During the EULEX-organised study visit to Finland, which took place during the first week of October, six Kosovo Correctional Service (KCS) staff members were trained to become trainers on how to conduct risk and need assessments and how to create sentence plans. To ensure sustainability, the training of future KCS trainers has focused specifically on individual sentence planning, which should be made for all inmates in order to minimise the risk of reoffending, a process that is based on an individual assessment of risks and needs.
The KCS team visited the regional Assessment Centre in Helsinki, the Finnish training institute for Prison and Probation of the Criminal Sanctions Agency, as well open and closed prisons in order to see how sentence plans are being implemented and how these plans affect the inmates and the prison staff.

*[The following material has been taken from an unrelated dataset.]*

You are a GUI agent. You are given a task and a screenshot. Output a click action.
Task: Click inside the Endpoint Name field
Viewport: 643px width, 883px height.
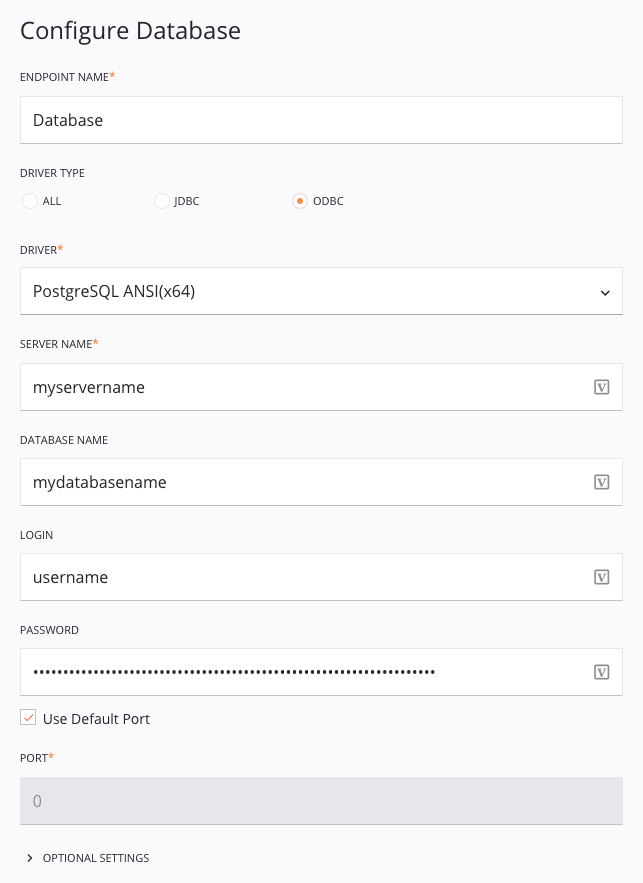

After the study visit to Finland, a team of Finnish experts came to Pristina to support and assist the KCS group of trainees, as well as to evaluate the progress made in developing a training manual for future trainees.
On 2 November, after a week-long training course in Pristina, the closing event of the training of future trainers in the KCS Unit of Assessment and Classification of Prisoners took place. During the closing event, the Head of EULEX Monitoring Pillar, Johanna Valenius, stated that: “EULEX has been supporting KCS since the beginning of the Mission in 2008 and continues to do so through the Monitoring, Mentoring and Advising mandate. It is really important to mention that the idea for this training came directly from our local counterparts. The KCS identified that there is a need to offer training for newly recruited staff and this could be carried out by officials already trained, hence to train the trainers.”
The local counterparts also expressed a great level of professional fulfilment after the different levels of training that they received. Dashnim Osmani, Head of the Pilot Project of the Unit for Assessment and Classification of Prisoners, who is now also a certified trainer said: “The benefits of this type of specific and extensive training are directly linked with our daily work and responsibilities. What’s more, now we will be also able to pass on our expertise to our teams.”
Annamari Räisänen, short term expert for prisoner assessment, recapped the entire training process that took place during the last two months: “At the end of these two months I can say that participants seemed to be very happy and satisfied with the results and expertise gained during the sessions. Most importantly, the enthusiastic and cooperative approach of the Kosovo counterparts showed a good understanding of the need to build expertise in this particular field, so as to continue the good development of KCS.”
The closing ceremony of the training of future trainers also marked the certification of six KCS trainers in Unit of Assessment and Classification of Prisoners.